## EXERCISE BRIEF:
Write each line out exactly, from the one containing "Select HelloWorld class in project tree" through the final line of the data, and keep pictures out of the copy.

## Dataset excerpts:
━━━━━━
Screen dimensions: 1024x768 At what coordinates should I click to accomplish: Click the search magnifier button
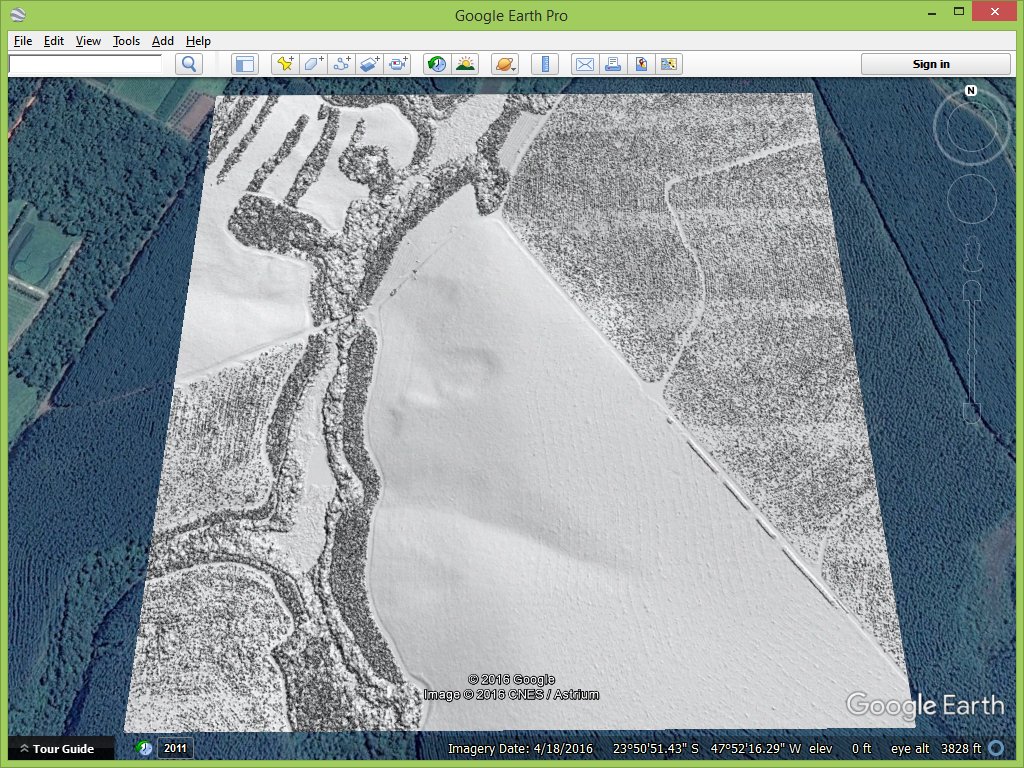coord(189,64)
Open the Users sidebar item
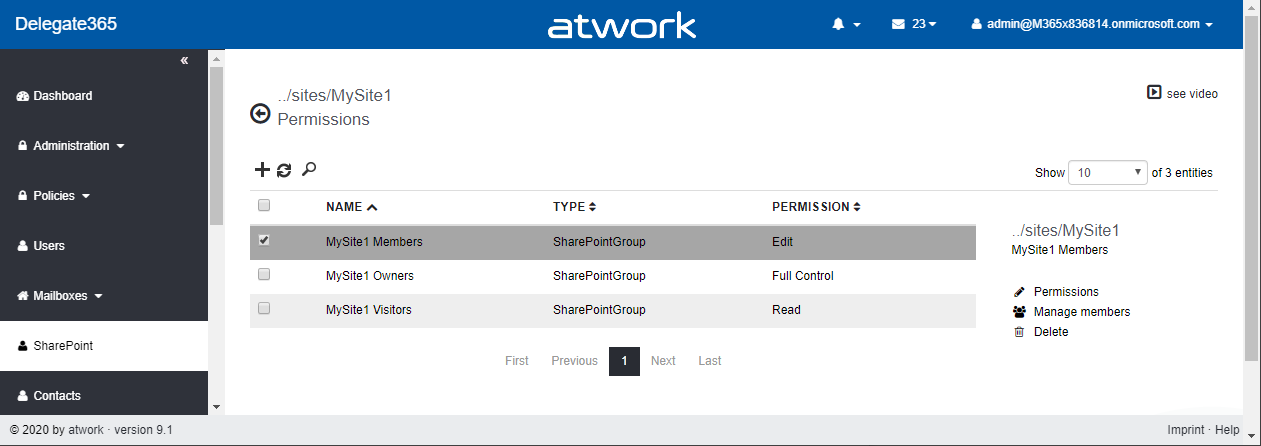 (49, 246)
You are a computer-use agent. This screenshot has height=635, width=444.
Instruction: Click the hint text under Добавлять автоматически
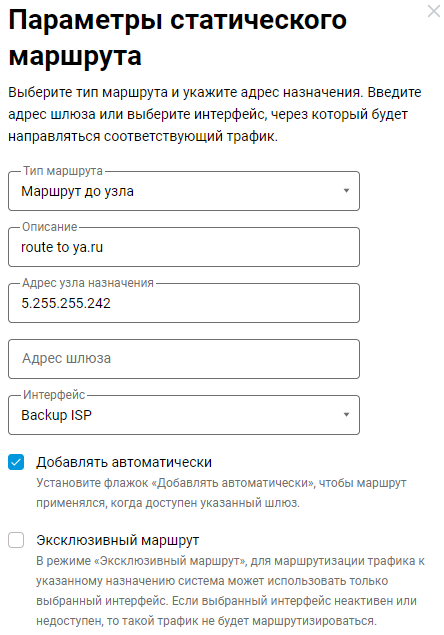tap(221, 493)
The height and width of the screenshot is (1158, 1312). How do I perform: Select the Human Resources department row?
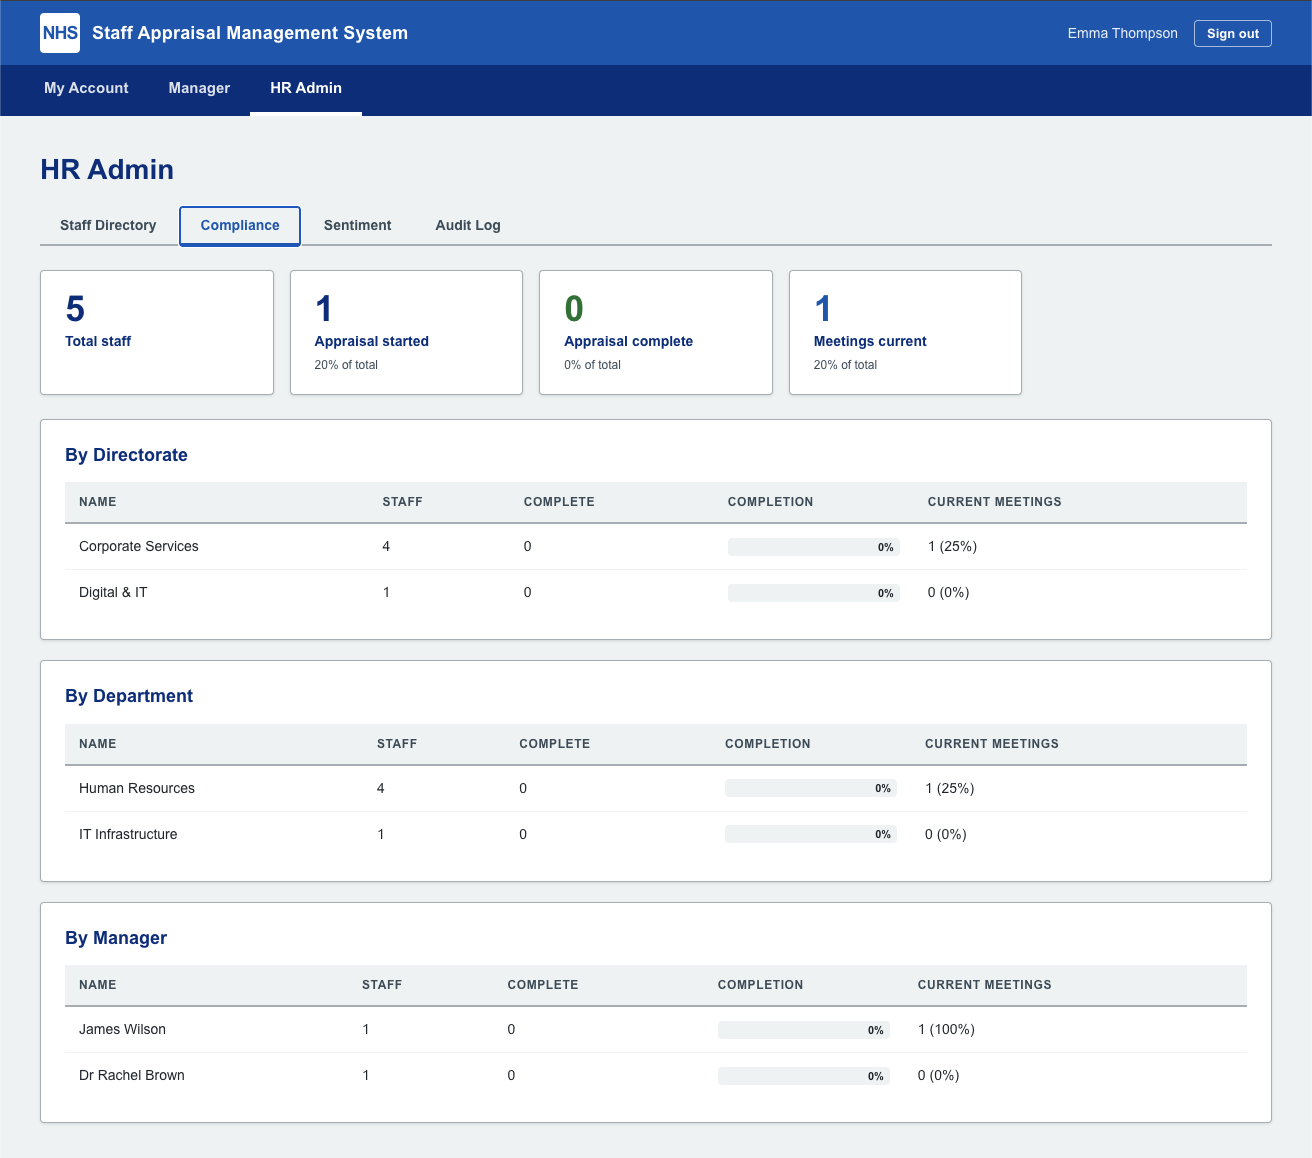[x=136, y=788]
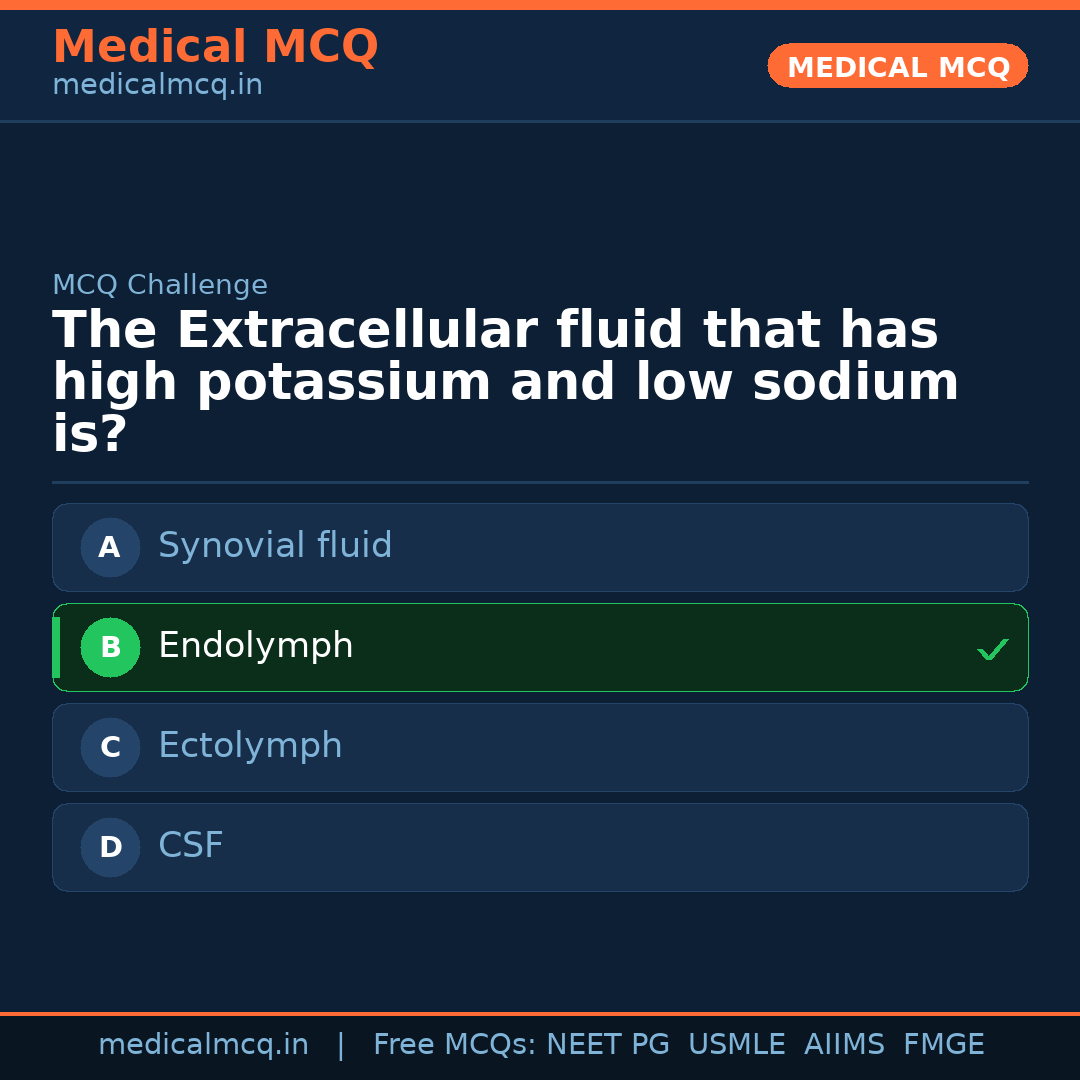1080x1080 pixels.
Task: Click the NEET PG footer text
Action: [x=608, y=1045]
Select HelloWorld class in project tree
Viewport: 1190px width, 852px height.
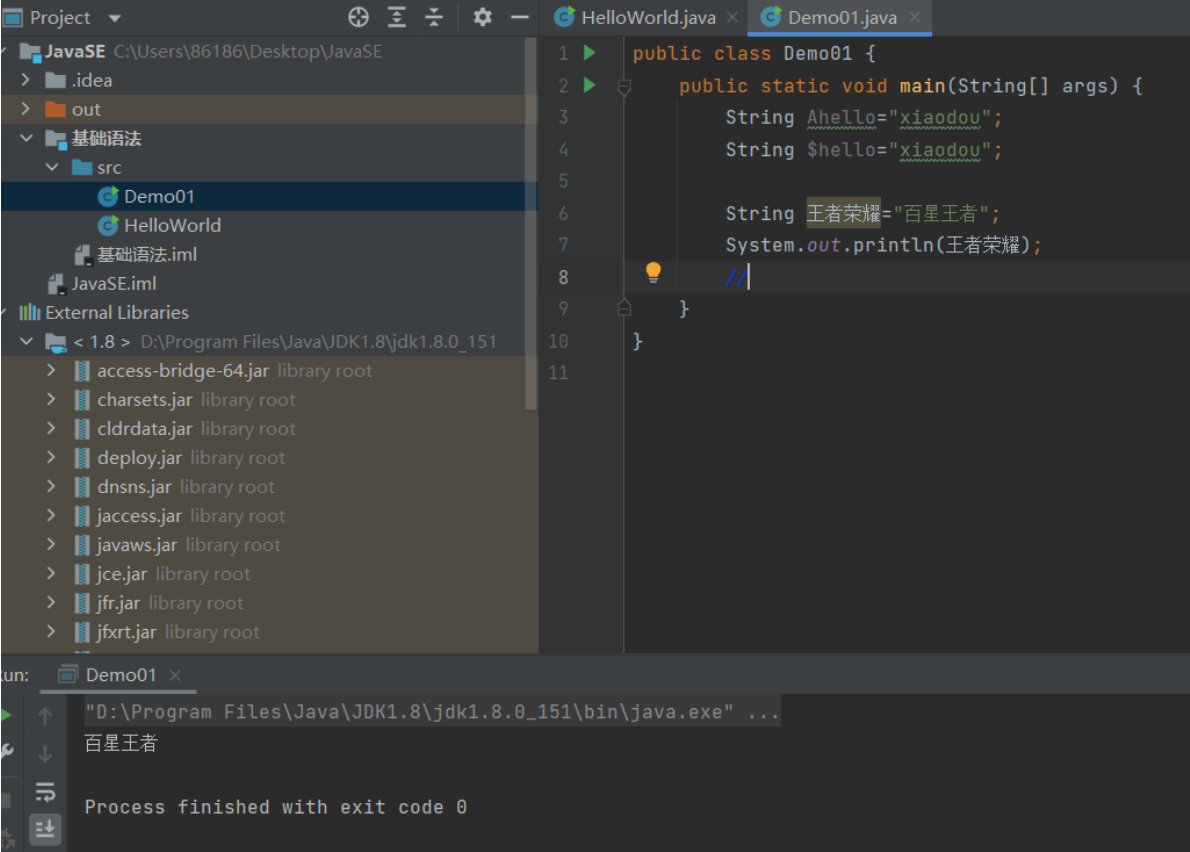point(172,225)
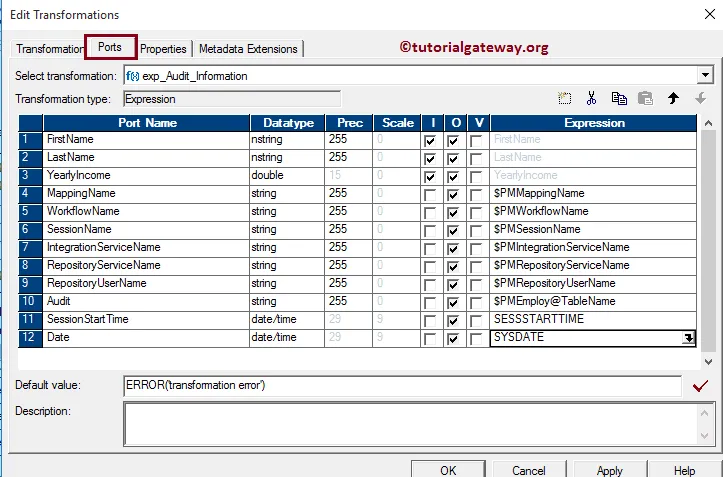Open the Select transformation dropdown
Viewport: 723px width, 477px height.
(x=705, y=75)
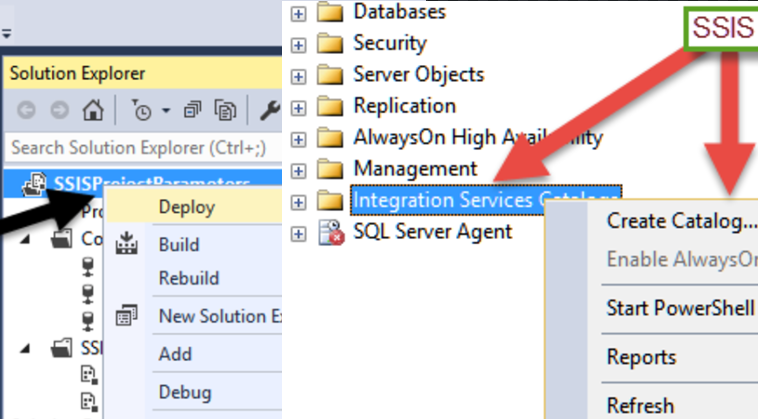
Task: Open the Reports menu entry
Action: pyautogui.click(x=641, y=357)
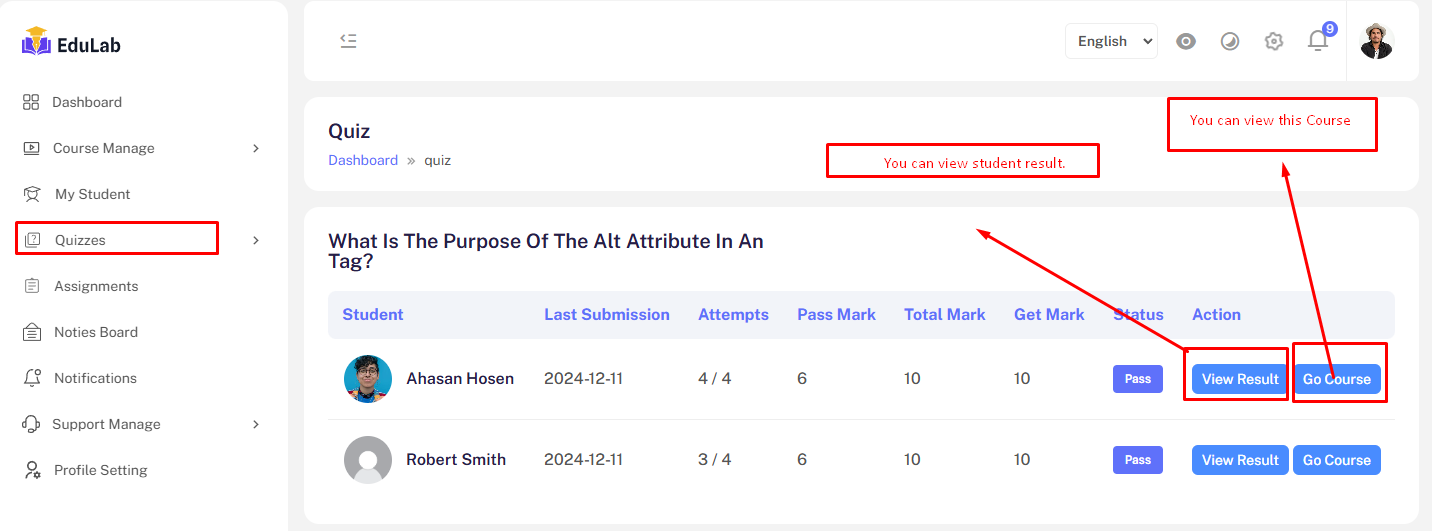Expand the Support Manage submenu
This screenshot has width=1432, height=531.
256,424
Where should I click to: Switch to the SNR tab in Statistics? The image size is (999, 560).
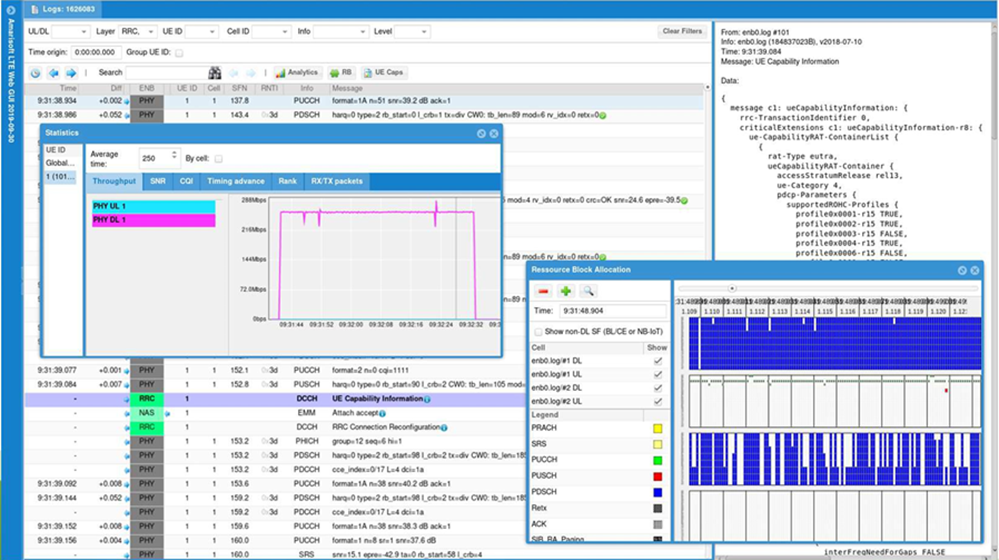(158, 181)
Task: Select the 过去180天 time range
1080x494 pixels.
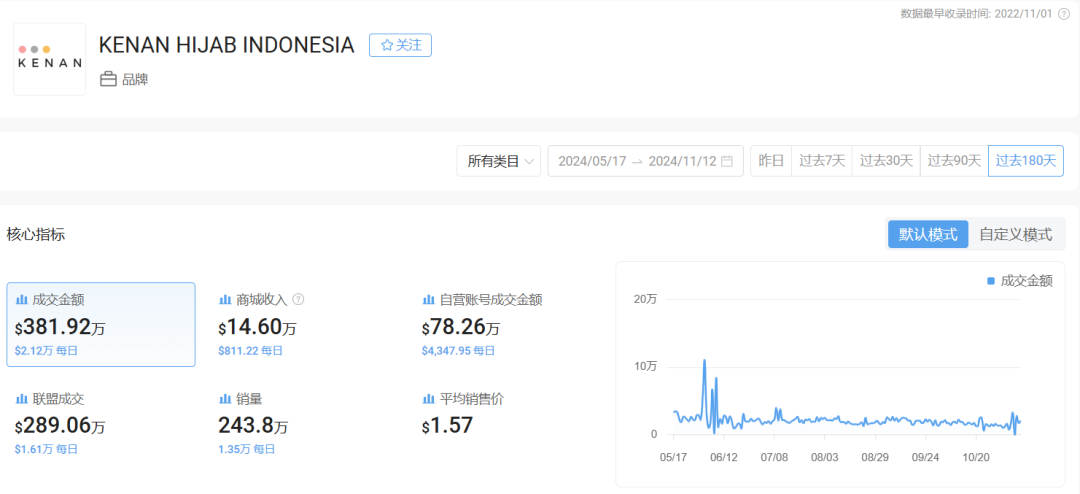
━━━━━━
## RESPONSE:
Select HelloWorld class in project tree
Viewport: 1190px width, 852px height.
point(172,225)
Open the Select transformation dropdown
Viewport: 723px width, 477px height.
(x=705, y=75)
Task: Open the Reports menu entry
Action: pyautogui.click(x=641, y=357)
Expand the Support Manage submenu
This screenshot has width=1432, height=531.
256,424
Where should I click to: Switch to the SNR tab in Statistics? The image size is (999, 560).
(158, 181)
Task: Select the 过去180天 time range
1080x494 pixels.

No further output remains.